- [PROBLEM TO SOLVE]: Nothing but the lines below between the line holding "Central (60, 2428)" and the line holding "Investigations (70, 2289)", inclusive, should appear in the answer, each set down exactly.

+++ EXERCISE MATERIALS +++

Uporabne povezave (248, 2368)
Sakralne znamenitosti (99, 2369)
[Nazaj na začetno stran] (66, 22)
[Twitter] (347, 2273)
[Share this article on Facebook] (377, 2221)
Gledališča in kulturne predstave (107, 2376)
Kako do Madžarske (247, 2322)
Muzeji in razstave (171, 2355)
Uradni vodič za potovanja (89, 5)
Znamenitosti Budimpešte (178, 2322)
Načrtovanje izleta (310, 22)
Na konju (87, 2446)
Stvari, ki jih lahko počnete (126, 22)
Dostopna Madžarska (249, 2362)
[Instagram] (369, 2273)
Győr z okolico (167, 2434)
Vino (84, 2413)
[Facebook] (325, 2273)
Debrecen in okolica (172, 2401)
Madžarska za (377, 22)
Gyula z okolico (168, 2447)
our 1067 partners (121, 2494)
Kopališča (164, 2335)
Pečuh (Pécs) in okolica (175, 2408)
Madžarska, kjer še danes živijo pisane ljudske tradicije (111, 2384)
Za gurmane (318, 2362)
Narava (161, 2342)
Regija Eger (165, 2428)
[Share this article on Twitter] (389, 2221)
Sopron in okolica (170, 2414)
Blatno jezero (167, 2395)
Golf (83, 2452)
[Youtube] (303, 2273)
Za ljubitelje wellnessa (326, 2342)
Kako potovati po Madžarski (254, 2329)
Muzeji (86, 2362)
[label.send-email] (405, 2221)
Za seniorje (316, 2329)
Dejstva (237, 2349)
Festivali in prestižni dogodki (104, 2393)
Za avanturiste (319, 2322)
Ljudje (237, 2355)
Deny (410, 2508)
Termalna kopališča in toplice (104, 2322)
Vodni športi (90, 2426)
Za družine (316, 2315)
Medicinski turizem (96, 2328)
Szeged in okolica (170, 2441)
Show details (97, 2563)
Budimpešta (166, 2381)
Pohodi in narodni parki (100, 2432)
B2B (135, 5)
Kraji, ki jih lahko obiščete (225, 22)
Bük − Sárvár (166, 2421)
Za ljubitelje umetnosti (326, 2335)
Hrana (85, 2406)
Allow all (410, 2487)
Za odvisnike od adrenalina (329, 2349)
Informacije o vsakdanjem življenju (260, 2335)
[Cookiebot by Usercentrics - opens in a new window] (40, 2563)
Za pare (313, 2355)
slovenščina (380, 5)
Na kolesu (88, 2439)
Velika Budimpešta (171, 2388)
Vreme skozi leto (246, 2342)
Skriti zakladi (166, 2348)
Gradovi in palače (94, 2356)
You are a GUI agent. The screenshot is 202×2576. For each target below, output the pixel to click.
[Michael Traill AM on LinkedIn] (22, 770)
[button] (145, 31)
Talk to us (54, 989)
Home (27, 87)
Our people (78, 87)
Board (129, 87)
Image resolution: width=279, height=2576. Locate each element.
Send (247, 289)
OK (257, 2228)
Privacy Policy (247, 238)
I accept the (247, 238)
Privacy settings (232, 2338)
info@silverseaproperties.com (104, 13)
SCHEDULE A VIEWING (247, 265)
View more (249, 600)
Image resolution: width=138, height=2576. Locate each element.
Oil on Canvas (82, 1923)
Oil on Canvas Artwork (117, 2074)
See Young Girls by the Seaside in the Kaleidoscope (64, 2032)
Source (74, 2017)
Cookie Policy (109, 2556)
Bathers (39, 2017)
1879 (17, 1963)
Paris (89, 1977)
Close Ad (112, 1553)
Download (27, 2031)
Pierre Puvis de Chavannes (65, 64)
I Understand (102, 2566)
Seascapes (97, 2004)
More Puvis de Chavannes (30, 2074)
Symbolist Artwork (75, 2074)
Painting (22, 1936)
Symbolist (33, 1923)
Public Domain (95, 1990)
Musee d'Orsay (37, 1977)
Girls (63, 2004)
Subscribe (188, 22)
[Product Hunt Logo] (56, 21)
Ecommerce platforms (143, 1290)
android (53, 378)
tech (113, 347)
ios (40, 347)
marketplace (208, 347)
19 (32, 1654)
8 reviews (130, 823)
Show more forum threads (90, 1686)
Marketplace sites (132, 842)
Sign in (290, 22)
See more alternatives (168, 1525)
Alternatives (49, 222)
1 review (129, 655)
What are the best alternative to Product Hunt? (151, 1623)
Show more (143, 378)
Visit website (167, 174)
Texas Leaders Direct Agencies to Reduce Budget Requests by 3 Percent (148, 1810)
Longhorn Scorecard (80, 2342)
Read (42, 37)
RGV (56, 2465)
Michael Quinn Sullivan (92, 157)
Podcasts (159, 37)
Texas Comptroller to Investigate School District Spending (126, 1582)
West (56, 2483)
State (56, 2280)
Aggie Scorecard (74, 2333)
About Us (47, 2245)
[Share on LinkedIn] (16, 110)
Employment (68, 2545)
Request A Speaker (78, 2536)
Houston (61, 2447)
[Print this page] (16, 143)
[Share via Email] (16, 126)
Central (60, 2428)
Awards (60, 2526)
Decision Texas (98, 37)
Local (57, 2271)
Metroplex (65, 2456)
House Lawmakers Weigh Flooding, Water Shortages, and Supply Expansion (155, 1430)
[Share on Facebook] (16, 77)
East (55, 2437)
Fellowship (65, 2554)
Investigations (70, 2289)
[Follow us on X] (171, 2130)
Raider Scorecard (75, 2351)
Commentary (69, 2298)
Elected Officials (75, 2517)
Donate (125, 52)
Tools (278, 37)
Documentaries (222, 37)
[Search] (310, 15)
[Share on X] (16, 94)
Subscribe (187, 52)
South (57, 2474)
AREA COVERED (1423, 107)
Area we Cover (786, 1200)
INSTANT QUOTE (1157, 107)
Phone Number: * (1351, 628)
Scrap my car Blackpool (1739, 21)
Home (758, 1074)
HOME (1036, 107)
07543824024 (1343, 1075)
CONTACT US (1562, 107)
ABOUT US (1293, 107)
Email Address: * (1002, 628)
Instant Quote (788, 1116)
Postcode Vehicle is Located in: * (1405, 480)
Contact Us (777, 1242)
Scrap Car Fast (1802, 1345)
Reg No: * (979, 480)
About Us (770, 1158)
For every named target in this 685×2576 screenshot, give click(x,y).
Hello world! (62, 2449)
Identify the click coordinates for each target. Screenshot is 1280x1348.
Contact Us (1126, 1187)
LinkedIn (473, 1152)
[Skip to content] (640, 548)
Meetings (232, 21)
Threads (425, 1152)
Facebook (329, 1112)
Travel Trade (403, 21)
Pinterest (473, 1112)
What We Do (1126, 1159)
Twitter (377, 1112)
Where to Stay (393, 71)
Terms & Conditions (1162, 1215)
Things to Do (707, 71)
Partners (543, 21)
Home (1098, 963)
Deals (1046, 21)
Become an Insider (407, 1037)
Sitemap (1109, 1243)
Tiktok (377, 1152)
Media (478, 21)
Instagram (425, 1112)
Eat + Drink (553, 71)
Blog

+++

- [SOLUTION]:
Central (60, 2428)
Awards (60, 2526)
Decision Texas (98, 37)
Local (57, 2271)
Metroplex (65, 2456)
House Lawmakers Weigh Flooding, Water Shortages, and Supply Expansion (155, 1430)
[Share on Facebook] (16, 77)
East (55, 2437)
Fellowship (65, 2554)
Investigations (70, 2289)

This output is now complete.